Последний вариант самый реалистичный.
Хорошо.
Тогда так и буду действовать.
Буду смирной. Тихой. Послушной.
А сама буду смотреть, запоминать, искать выход.
Потому что он обязательно есть.
Всегда есть выход.
Даже из ада.
Стук в дверь выдёргивает меня из мыслей.
Ключ поворачивается, дверь открывается, входит Фатима с подносом, на котором дымится тарелка супа, кусок мяса, хлеб, чай в красивой чашке.
— Ужин, — ставит поднос на столик. — Ешь. Горячее.
— Спасибо, — машинально говорю я, и удивляюсь что ещё способна на вежливость.
Фатима смотрит на меня оценивающе:
— Душ приняла. Оделась. Спокойнее стала. — Кивает. — Хорошо. Значит не совсем сломалась. Есть ещё порох в пороховницах.
— А должна была сломаться? — спрашиваю я тихо.

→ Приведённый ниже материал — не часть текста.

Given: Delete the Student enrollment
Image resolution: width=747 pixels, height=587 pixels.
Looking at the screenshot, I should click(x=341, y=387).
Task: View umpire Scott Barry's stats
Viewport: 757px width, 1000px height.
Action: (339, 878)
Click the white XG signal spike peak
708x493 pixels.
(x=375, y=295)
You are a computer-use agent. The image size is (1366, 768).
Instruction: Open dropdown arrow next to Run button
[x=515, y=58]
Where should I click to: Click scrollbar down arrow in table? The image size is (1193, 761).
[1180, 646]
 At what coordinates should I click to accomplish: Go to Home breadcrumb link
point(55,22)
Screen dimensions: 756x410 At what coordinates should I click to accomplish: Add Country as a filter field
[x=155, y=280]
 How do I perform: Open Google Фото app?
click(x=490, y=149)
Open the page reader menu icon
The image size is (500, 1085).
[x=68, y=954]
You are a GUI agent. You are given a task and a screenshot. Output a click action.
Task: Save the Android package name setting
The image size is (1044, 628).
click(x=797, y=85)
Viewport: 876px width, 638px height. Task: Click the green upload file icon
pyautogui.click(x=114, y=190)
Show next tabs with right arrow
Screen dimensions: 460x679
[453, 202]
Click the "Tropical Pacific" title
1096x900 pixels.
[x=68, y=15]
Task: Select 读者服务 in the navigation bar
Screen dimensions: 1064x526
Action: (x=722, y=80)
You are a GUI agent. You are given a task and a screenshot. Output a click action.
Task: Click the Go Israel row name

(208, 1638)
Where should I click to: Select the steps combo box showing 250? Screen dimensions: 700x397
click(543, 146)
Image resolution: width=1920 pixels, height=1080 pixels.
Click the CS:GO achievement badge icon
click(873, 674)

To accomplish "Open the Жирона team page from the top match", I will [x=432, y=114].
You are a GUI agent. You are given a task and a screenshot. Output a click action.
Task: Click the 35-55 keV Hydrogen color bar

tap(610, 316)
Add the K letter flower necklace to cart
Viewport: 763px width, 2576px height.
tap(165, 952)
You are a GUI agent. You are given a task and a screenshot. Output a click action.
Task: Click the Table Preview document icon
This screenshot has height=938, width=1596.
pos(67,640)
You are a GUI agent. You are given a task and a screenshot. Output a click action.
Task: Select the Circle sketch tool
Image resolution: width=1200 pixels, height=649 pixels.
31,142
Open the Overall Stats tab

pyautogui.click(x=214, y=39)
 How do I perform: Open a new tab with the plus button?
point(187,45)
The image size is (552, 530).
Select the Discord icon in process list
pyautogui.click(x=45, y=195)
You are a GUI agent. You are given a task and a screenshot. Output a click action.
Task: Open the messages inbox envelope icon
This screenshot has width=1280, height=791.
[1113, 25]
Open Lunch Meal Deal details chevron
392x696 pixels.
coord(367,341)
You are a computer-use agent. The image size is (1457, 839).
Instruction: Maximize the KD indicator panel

— Многие ломаются в первый день, — пожимает плечами Фатима. — Ревут, бьются в истерике, отказываются есть, пытаются убить себя. — Смотрит в глаза. — Ты держишься. Молодец.
— Почему вы мне это говорите? — не понимаю я. — Вы же на его стороне.
Фатима останавливается в дверях, оборачивается:
— Я ни на чьей стороне, девочка. Я просто живу. Делаю свою работу. Выживаю в этом мире как могу. — Пауза. — Как и ты теперь.
Уходит.
Щёлк — дверь заперта снова.
Смотрю на поднос.
Еда пахнет вкусно — суп наваристый, мясо с травами и специями, хлеб свежий.
Желудок предательски урчит — не ела с завтрака, а было это в другой жизни, в той где папа был жив, а я свободна.
Надо есть.
Фатима права.
Силы понадобятся.
Ем медленно, методично, не чувствуя вкуса, просто заталкивая еду в рот, прожёвывая, глотая, потому что это необходимость, программа выживания.
Допиваю чай — сладкий, горячий.
Ставлю поднос обратно.
Ложусь на кровать, натягиваю одеяло, и оно мягкое, лёгкое, тёплое, и я ненавижу себя за то что мне комфортно, за то что тело расслабляется несмотря ни на что.
Закрываю глаза.
Думаю о маме.
Она умерла когда мне было шестнадцать — рак сожрал её изнутри за три месяца, быстро, жестоко, беспощадно, — и последнее что она сказала: «Будь сильной, солнышко. Что бы ни случилось — будь сильной».
Мам, я не знаю как быть сильной в этом аду. Научи меня. Но мёртвые не отвечают. Они просто молчат. И в этом молчании я проваливаюсь в сон — тяжёлый, беспокойный, полный кошмаров.
А утром проснусь в новой реальности. В золотой клетке. С хищником за дверью.
Глава 4
Есть особая жестокость в том, чтобы проснуться в шёлковых простынях и на секунду забыть где ты, кто ты, что с тобой случилось — эта секунда блаженного неведения, когда мозг ещё спит и не успел загрузить вчерашний кошмар, длится ровно до того момента, пока ты не открываешь глаза и не видишь чужой потолок, чужие стены, чужое окно с решётками, и тогда реальность обрушивается на тебя как лавина, погребая под собой последние крохи надежды что всё это был просто страшный сон.
Я открываю глаза.
И помню.
Всё.
Папа мёртвый, его синее лицо и вытаращенные глаза, письмо дрожащим почерком, чёрные глаза Рустама, который забрал меня как вещь, дорога под дождём, этот дом-крепость, комната-клетка, запертая дверь.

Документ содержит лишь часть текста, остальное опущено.